Olaylarda özellikle dış bağlantıyı görmemezlikten gelemeyiz. Ancak bir kayıt zikretmek zorundayız. Her ne kadar dış etkenlerin güçlü olduğu olaylar yaşanmış olsa da bunun içeride karşılığı da görülmelidir. Tamamen dış etkenlerle ortaya çıkan hiçbir hadise, bunca taraftar toplayamaz. Dışardan bu işin organizesine iştirak edenler, içerde karşılık bulacak sebepleri ön plana çıkardılar. Ve özellikle medya aracılığıyla bu süreci etkili bir biçimde yönettiler.

Peki dışarıda Türkiye aleyhine oluşan rahatsızlık neydi;

Kürt sorununda çözüm aşamasına gelinmiş olması

Başbakan’ın olayların akabinde ilk telaffuz ettiği cümlelerden biri buydu. Bir asırdır engelsiz olarak dünyayı yönetmeye alışmış küresel tuğyan, bu olaydan rahatsızlık duymuştu. Ortadoğu onlar için hem itikadi hem de ekonomik bir cazibe merkeziydi. Bu bölgeyi ilk günden bu yana karışıklık ve kaos yöntemiyle kontrol ettiler. İçerde var olan kaosa sürekli müdahalede bulunarak barış, demokrasi ve özgürlük adına ülkeleri şekillendirdiler.

Ortadoğu’da, Batı’nın en ciddi yatırım yaptığı güç PKK idi. Yıllarca siyasi ve askeri mücadelesine destek verdi. Dolaylı ve direkt olarak ekonomik yardımlarda bulundu. PKK’nın batı ülkelerinde her türlü çalışmasına göz yumuldu. Bu batının PKK’ya yatırımıydı. Yoksa baştan sona insanlık katliamı yapan Batı’nın, insan hakları gibi bir derdi yoktu. Batı’nın Afrika ülkelerinde sebep olduğu kıyımlar ve sömürü, herkesin malumuydu.

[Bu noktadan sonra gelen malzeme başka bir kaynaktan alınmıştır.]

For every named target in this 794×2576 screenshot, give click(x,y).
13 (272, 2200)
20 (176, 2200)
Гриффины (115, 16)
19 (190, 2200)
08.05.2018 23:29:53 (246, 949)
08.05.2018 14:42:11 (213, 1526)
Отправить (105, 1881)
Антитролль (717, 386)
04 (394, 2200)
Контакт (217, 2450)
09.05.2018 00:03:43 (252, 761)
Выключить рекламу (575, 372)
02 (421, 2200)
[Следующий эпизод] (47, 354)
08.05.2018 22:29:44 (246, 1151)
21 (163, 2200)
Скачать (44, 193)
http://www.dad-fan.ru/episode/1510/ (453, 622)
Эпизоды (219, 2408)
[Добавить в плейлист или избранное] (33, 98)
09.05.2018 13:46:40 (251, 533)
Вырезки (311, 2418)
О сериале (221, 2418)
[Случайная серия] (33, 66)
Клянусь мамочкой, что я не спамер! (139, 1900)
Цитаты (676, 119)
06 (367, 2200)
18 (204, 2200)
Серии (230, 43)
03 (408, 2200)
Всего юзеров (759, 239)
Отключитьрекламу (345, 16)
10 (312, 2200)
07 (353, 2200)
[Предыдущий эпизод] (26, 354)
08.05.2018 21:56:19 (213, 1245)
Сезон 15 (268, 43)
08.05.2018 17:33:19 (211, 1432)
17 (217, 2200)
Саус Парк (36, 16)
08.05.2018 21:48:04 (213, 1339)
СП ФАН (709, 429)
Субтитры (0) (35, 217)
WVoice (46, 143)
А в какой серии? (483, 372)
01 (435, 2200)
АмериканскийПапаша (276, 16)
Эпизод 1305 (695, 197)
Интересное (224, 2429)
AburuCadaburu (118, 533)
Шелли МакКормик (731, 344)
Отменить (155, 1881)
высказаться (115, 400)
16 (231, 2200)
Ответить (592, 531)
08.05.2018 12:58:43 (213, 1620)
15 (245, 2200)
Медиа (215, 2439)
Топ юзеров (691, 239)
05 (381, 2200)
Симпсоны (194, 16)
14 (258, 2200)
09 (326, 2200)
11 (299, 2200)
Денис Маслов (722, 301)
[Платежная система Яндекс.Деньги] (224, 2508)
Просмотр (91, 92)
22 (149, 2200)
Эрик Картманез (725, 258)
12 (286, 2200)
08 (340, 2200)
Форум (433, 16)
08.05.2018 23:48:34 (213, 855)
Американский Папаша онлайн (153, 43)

Karışıklık çıkarmak istediği zaman PKK’yı harekete geçiriyor ve böylece istediği müdahalelerde bulunuyordu. Bu sorunun çözülmesi Batı’nın kaos etkenlerinin bitmesi anlamına gelmese de, uzun yıllar yaptığı yatırımların boşa çıkmasıydı. Çözüm süreciyle beraber bitecek olan mağduriyet taleplerine karşılık, yeni mağduriyet talepleri ortaya kondu.

Bunun yanında herkesin bildiği PKK’nın ‘devrimci halk’ zaafı vardı. Çözüm süreci adına yapılan ilk girişimler Arap baharıyla beraber PKK tarafından baltalanmıştı. Devrimci halk gösterileriyle Kürdistan’da bir Tahrir Meydanı oluşturup tam bağımsızlıktan söz etmeye başlamışlardı. İstedikleri olmayınca ‘biz bilmeyiz önderlik bilir’ safsatasıyla masaya geri dönmüşlerdi. Birileri bu karışıklıkta PKK’nın eski zafiyetini gösterip, devrimci hayallerle masayı tekmeleyebileceğini hesaplamış olabilir.

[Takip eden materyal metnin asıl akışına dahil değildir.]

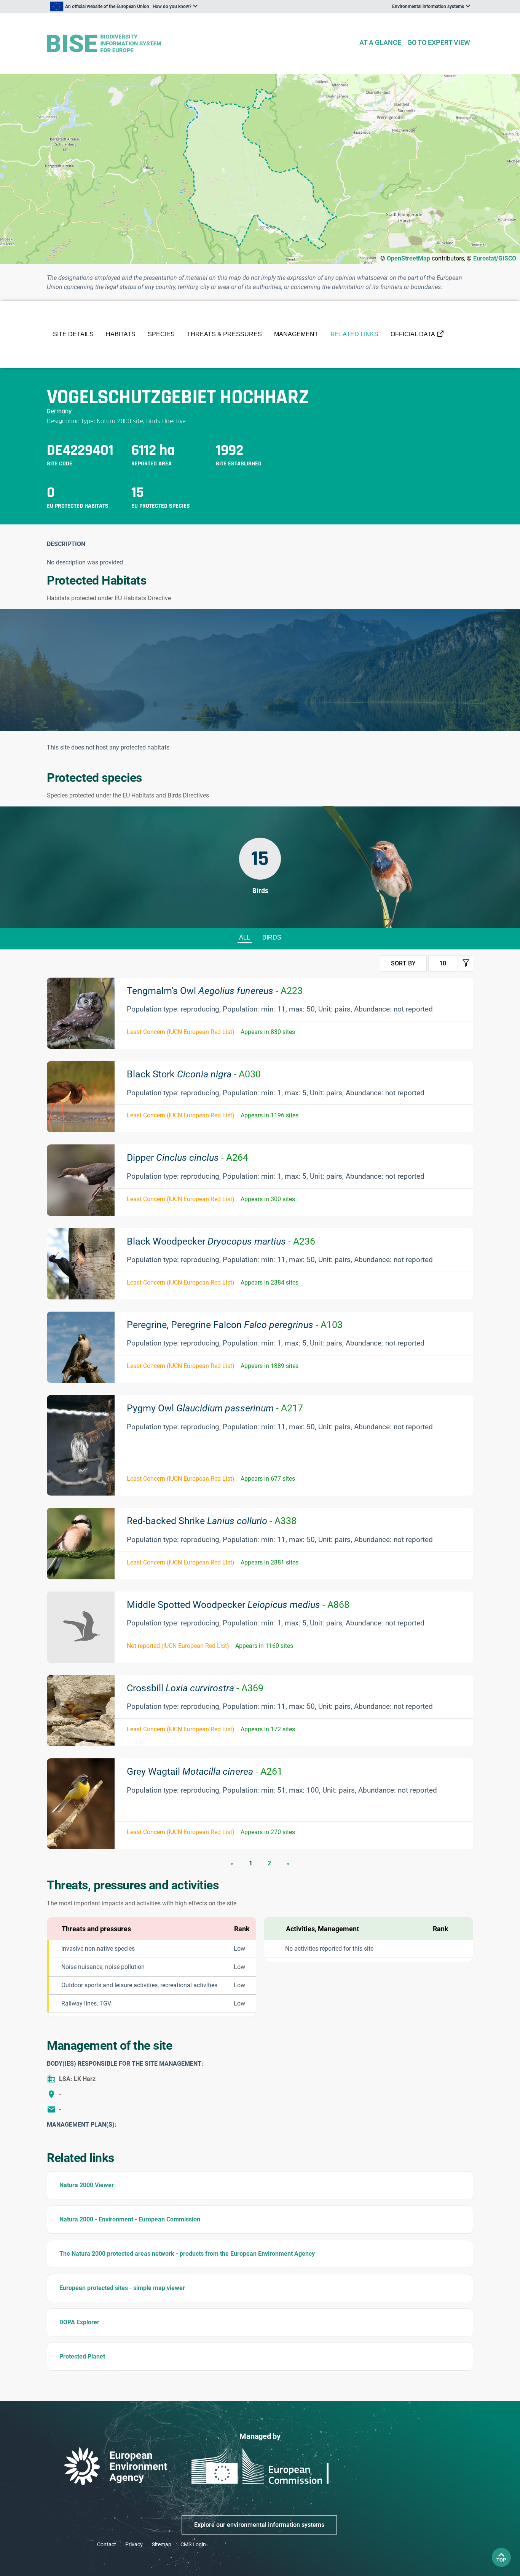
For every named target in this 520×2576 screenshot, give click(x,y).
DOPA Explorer (79, 2322)
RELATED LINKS (354, 334)
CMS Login (193, 2544)
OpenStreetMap (408, 258)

Türkiye’de yaşanan ekonomik gelişmeler

Küresel tuğyanın ülkelerde söz sahibi olma araçlarının başında ekonomi gelir şüphesiz. Ülkeleri borçlandırma ve üretimde zayıflaştırarak kendine muhtaç bırakma en bilindik yöntemlerindendir.

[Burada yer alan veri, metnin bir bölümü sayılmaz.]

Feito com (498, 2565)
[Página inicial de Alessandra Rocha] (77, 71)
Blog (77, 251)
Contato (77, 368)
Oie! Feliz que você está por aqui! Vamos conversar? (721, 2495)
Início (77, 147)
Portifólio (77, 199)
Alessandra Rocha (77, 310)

Türkiye, Mayıs ayında IMF’ye olan borcunu bitirdi. Bu, Türkiye’nin ekonomik olarak güç haline geldiği ve bağımsızlığa doğru ilerleme kaydettiğini gösteriyordu. Başbakan’ın sürekli diline doladığı faiz lobisi de bu işin bir parçasıydı. Birileri ısrarla hayal mahsulü olduğunu diretse de, şu anda Avrupa’da yargılaması başlamış bir faiz lobisi davası var. Mesele çok ciddi. Kimi bankalar 1,5 milyar dolar, kimi 600 milyon dolar gibi cezalara rıza gösterip olayları ört pas etmeye kalksa da mesele yargıya intikal etti. Ve ‘libor skandalı’ olarak konuşulmaya devam ediyor. Türkiye’de bir çok bankanın, rekabet usulünü terk edip, anlaşmalı olarak faiz oranlarında oynama yapan bankalarla ilişkisi tespit edildi. Ekonomik anlamda bağımsızlaşan Türkiye demek, faiz lobisinin faiz oranlarına müdahale edememesi ve gelir kaybına uğraması demek..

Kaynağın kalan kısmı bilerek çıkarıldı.